Records from a collection

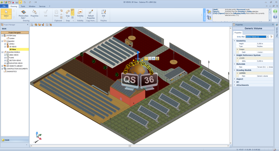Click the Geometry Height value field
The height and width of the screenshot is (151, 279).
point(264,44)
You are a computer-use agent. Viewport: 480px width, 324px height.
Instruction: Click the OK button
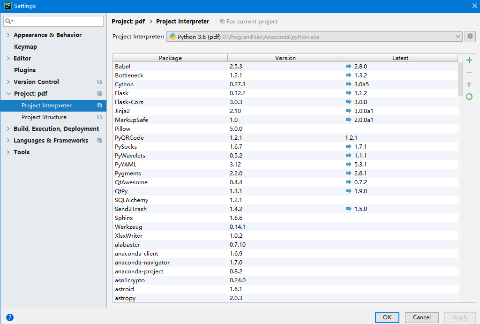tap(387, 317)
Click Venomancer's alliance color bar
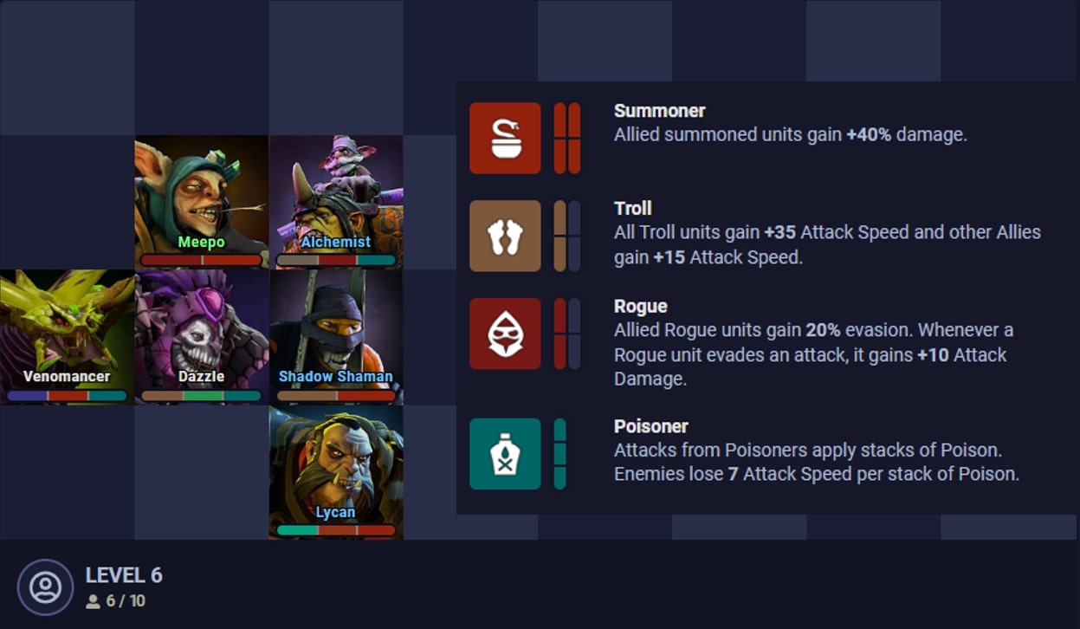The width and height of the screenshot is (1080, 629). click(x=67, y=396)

Given exercise:
Reproduce all of the lines above, swapping "button" for "control" wherever it occurs and changing nothing else. Leave the pictures out of your reply.

Correct response:
Click the Geometry Height value field
The height and width of the screenshot is (151, 279).
point(264,44)
You are a computer-use agent. Viewport: 480px width, 324px height.
Instruction: Click the OK control
tap(387, 317)
Click Venomancer's alliance color bar
The width and height of the screenshot is (1080, 629). click(x=67, y=396)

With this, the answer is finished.